September 11th: Joe Vogel in NYC
Vogel, 26, who was born in Uruguay and immigrated with his family to Rockville when he was three years old, is getting excellent press. The Democratic Candidate for Maryland's 6th will be in NYC. Register here.
September 12th: Fundraising for Jirair Ratevosian
Read this piece about Jirair Ratevosian: Why I’m running for Congress? Register here for his upcoming fundraiser in NYC.
October 12th: Will Rollins in the UWS
And finally, Will Rollins for California's 41st congressional district. Rollins lost his bid for California’s 41st Congressional District last year to Calvert, a 30-year incumbent Republican, by just a few thousand votes. The fundraiser will be right next to my mansion. Register here.
Coming and Going
Andre du Plessis joins Outright
Du Plessis, who led ILGA World for many years and served in this position as interim Director, has been confirmed as United Nations Program Director at Outright International—an essential job as Outright famously coordinates the UN Core group. Listen to him speak about this work.
This newsletter is 10 minutes late - the shame! True, I am on the mend from the poison ivy debacle, thanks for asking, but tomorrow is the first day of school for the twins and my first class at Columbia, so I would say we are still in crisis. I have no babysitter tomorrow night, so if you are at Columbia and want to entertain the boys from 6 to 8 p.m., let me know. #BadFather
re: Joe Vogel, although I'm in Maryland, I had to look him up. Wikipedia provides useful context.
When I was newly 'out' in the first half of the 1980s, politicians' stances on topics like South Africa and LGBT+ told us whether they really 'got' the immorality of discrimination, from a core perspective. Today, South African apartheid is gone, and the U.S. has moved forward (and sideways, and backward) on LGBTQIA issues, and a current measure of whether a politician truly understands the immoral discrimination at the heart of 'othering' is found in stances on Israel-Palestine.

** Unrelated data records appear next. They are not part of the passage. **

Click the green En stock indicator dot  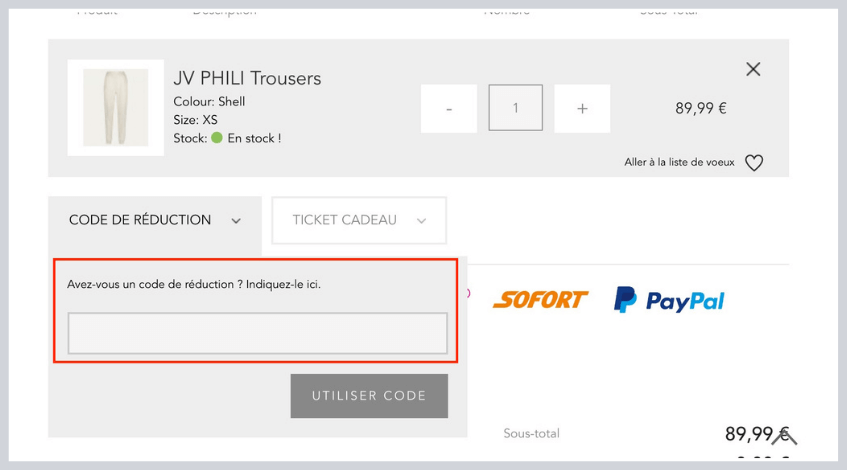(x=217, y=138)
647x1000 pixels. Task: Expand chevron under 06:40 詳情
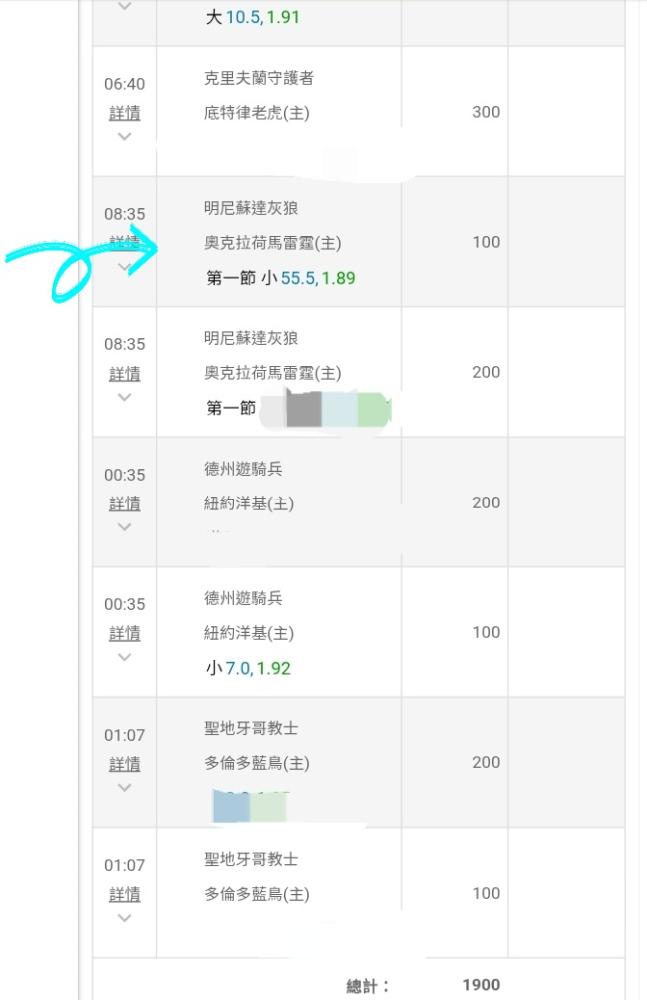click(x=124, y=136)
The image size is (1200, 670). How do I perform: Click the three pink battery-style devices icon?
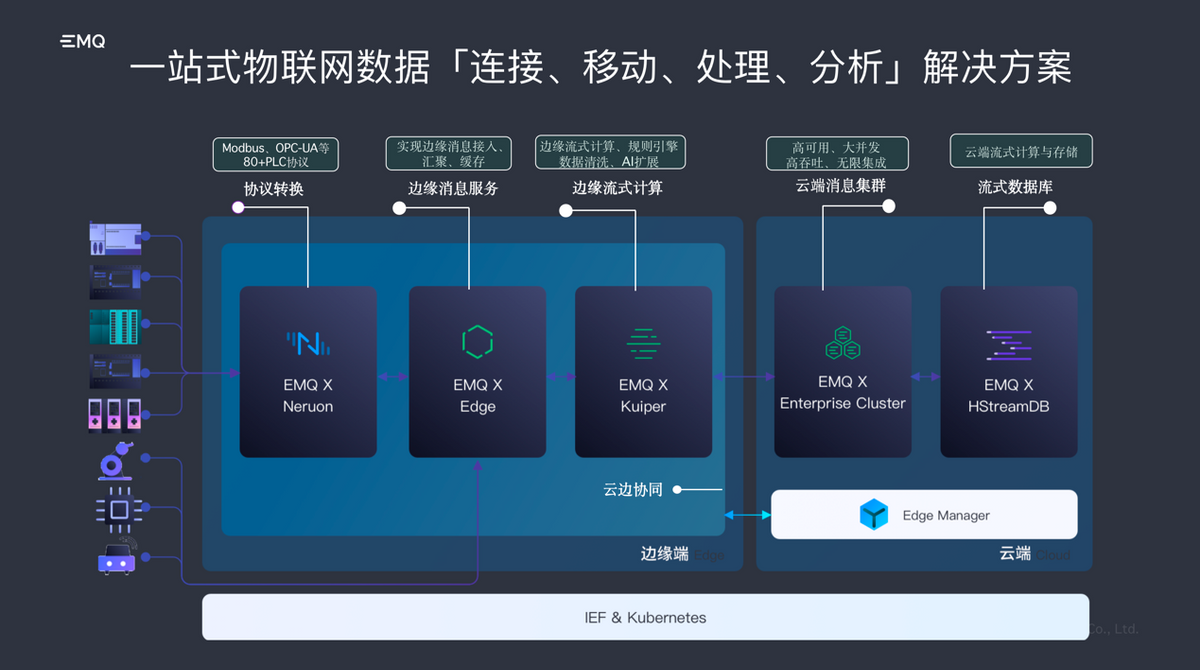click(x=115, y=414)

Joe Vogel currently espouses a one-sided -- and thus I and many other Marylanders find, a prejudiced -- view. Wikipedia: "While a member of the GWU Student Association Senate, Vogel opposed a student government resolution encouraging the university to divest from companies accused of violating Palestinian human rights." So, he's in favor of companies violating SOME people's human rights.
Further, he "does not support conditioning U.S. foreign aid on Israeli actions." So, although the U.S. gives billions each year that's spent in systemic repression, imprisonment, murder, and dispossession of the native population of illegally occupied lands, he doesn't want any moderation of the systemic dispossession which, in effect, means there will never be a two-state solution because Israel's trajectory since the Oslo Accords has been elimination of Palestinian homes and land by seizure through widespread settlement, squatting and displacement, intimidation, impoverishment, and terrorist activity (like jailing and even killing mere children, targeting and murdering journalists, vandalizing Palestinian property including cars and churches, bulldozing multi-generational homes, uprooting / burning / spraying herbicides on sustenance crops and diverting their water to illegal settlements), and other forms of collective punishment for those who threaten or actively resist Israel's systemic ethnic cleansing of occupied Palestine.
"He supports the definition of antisemitism promoted by the International Holocaust Remembrance Alliance...(which defines ANY criticism of actions of the state of Israel as)..."antisemitic" making the conclusion particularly interesting because it finishes, "In May 2023, Vogel said he supported the protests against proposed judicial reforms in Israel." So, Vogel is either antisemitic or a poster child for cognitive dissonance.
Gay or no Gay, he is NOT a politician for whom I and other Marylanders who believe in dignity and equality for ALL could vote.